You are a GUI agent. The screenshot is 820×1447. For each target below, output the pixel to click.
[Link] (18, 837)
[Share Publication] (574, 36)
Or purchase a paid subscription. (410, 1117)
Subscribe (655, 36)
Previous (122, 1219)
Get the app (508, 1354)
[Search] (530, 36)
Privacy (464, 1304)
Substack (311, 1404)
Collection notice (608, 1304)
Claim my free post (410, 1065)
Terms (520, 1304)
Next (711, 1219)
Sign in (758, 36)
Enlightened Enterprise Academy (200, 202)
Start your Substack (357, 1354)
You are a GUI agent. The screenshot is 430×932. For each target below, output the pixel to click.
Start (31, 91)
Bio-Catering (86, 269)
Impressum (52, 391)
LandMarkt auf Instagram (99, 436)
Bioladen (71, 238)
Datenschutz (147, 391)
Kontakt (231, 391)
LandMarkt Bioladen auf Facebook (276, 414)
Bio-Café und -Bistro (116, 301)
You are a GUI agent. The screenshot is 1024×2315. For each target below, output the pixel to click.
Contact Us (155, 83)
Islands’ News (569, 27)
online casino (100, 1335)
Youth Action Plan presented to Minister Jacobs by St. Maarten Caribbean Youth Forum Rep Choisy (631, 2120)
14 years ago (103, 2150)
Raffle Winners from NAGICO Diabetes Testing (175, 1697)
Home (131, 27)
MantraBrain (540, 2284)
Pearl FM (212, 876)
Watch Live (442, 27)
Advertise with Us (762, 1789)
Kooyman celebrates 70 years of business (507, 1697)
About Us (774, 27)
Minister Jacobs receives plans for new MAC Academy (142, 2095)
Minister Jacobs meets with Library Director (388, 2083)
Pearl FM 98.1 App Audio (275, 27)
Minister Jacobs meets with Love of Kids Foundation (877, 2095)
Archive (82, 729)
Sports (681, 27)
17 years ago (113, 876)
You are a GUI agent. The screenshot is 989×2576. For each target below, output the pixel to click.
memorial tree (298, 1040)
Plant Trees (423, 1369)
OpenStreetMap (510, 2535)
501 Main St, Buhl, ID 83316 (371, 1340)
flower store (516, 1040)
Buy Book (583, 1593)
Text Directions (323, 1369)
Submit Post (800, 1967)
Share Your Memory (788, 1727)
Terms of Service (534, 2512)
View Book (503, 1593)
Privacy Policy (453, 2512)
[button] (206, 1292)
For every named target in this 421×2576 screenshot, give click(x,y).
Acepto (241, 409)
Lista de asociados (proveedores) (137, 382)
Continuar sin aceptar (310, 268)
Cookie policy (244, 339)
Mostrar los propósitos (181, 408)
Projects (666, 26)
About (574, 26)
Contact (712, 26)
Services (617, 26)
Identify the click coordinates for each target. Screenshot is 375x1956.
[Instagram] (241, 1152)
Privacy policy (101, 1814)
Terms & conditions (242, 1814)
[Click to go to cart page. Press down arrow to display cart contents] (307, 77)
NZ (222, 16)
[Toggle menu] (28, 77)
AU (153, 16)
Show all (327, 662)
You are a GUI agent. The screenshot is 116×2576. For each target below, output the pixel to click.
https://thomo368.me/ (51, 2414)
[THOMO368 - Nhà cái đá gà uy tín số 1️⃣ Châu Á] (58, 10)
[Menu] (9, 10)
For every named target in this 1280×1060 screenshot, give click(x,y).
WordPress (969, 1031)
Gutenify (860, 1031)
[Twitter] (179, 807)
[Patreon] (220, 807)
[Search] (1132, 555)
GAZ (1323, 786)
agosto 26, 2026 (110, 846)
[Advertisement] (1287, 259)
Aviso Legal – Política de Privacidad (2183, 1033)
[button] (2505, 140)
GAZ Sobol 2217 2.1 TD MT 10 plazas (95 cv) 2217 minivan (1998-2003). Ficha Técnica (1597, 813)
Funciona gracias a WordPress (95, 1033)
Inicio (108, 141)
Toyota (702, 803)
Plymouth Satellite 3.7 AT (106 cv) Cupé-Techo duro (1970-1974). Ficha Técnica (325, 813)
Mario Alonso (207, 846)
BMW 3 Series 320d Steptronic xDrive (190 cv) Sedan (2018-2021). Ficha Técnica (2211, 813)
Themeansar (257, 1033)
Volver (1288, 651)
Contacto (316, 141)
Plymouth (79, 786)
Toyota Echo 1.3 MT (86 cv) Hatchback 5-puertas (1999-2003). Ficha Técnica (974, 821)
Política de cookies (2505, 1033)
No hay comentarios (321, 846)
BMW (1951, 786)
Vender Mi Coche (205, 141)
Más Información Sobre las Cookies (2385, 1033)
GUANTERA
◇ ◇ ◇ ◇
[INSTRUCTIONS TO FOLLOW] Write the records out again. Each one must match exactly.

[YOUR RESPONSE]
You are a GUI agent. The screenshot is 820×1447. For each target below, output the pixel to click.
[Link] (18, 837)
[Share Publication] (574, 36)
Or purchase a paid subscription. (410, 1117)
Subscribe (655, 36)
Previous (122, 1219)
Get the app (508, 1354)
[Search] (530, 36)
Privacy (464, 1304)
Substack (311, 1404)
Collection notice (608, 1304)
Claim my free post (410, 1065)
Terms (520, 1304)
Next (711, 1219)
Sign in (758, 36)
Enlightened Enterprise Academy (200, 202)
Start your Substack (357, 1354)
You are a GUI agent. The screenshot is 430×932. For each target below, output the pixel to click.
Start (31, 91)
Bio-Catering (86, 269)
Impressum (52, 391)
LandMarkt auf Instagram (99, 436)
Bioladen (71, 238)
Datenschutz (147, 391)
Kontakt (231, 391)
LandMarkt Bioladen auf Facebook (276, 414)
Bio-Café und -Bistro (116, 301)
You are a GUI agent. The screenshot is 1024×2315. For each target below, output the pixel to click.
Contact Us (155, 83)
Islands’ News (569, 27)
online casino (100, 1335)
Youth Action Plan presented to Minister Jacobs by St. Maarten Caribbean Youth Forum Rep Choisy (631, 2120)
14 years ago (103, 2150)
Raffle Winners from NAGICO Diabetes Testing (175, 1697)
Home (131, 27)
MantraBrain (540, 2284)
Pearl FM (212, 876)
Watch Live (442, 27)
Advertise with Us (762, 1789)
Kooyman celebrates 70 years of business (507, 1697)
About Us (774, 27)
Minister Jacobs receives plans for new MAC Academy (142, 2095)
Minister Jacobs meets with Library Director (388, 2083)
Pearl FM 98.1 App Audio (275, 27)
Minister Jacobs meets with Love of Kids Foundation (877, 2095)
Archive (82, 729)
Sports (681, 27)
17 years ago (113, 876)
You are a GUI agent. The screenshot is 989×2576. For each target below, output the pixel to click.
memorial tree (298, 1040)
Plant Trees (423, 1369)
OpenStreetMap (510, 2535)
501 Main St, Buhl, ID 83316 (371, 1340)
flower store (516, 1040)
Buy Book (583, 1593)
Text Directions (323, 1369)
Submit Post (800, 1967)
Share Your Memory (788, 1727)
Terms of Service (534, 2512)
View Book (503, 1593)
Privacy Policy (453, 2512)
[button] (206, 1292)
For every named target in this 421×2576 screenshot, give click(x,y).
Acepto (241, 409)
Lista de asociados (proveedores) (137, 382)
Continuar sin aceptar (310, 268)
Cookie policy (244, 339)
Mostrar los propósitos (181, 408)
Projects (666, 26)
About (574, 26)
Contact (712, 26)
Services (617, 26)
Identify the click coordinates for each target. Screenshot is 375x1956.
[Instagram] (241, 1152)
Privacy policy (101, 1814)
Terms & conditions (242, 1814)
[Click to go to cart page. Press down arrow to display cart contents] (307, 77)
NZ (222, 16)
[Toggle menu] (28, 77)
AU (153, 16)
Show all (327, 662)
You are a GUI agent. The screenshot is 116×2576. For each target below, output the pixel to click.
https://thomo368.me/ (51, 2414)
[THOMO368 - Nhà cái đá gà uy tín số 1️⃣ Châu Á] (58, 10)
[Menu] (9, 10)
For every named target in this 1280×1060 screenshot, give click(x,y).
WordPress (969, 1031)
Gutenify (860, 1031)
[Twitter] (179, 807)
[Patreon] (220, 807)
[Search] (1132, 555)
GAZ (1323, 786)
agosto 26, 2026 (110, 846)
[Advertisement] (1287, 259)
Aviso Legal – Política de Privacidad (2183, 1033)
[button] (2505, 140)
GAZ Sobol 2217 2.1 TD MT 10 plazas (95 cv) 2217 minivan (1998-2003). Ficha Técnica (1597, 813)
Funciona gracias a WordPress (95, 1033)
Inicio (108, 141)
Toyota (702, 803)
Plymouth Satellite 3.7 AT (106 cv) Cupé-Techo duro (1970-1974). Ficha Técnica (325, 813)
Mario Alonso (207, 846)
BMW 3 Series 320d Steptronic xDrive (190 cv) Sedan (2018-2021). Ficha Técnica (2211, 813)
Themeansar (257, 1033)
Volver (1288, 651)
Contacto (316, 141)
Plymouth (79, 786)
Toyota Echo 1.3 MT (86 cv) Hatchback 5-puertas (1999-2003). Ficha Técnica (974, 821)
Política de cookies (2505, 1033)
No hay comentarios (321, 846)
BMW (1951, 786)
Vender Mi Coche (205, 141)
Más Información Sobre las Cookies (2385, 1033)
GUANTERA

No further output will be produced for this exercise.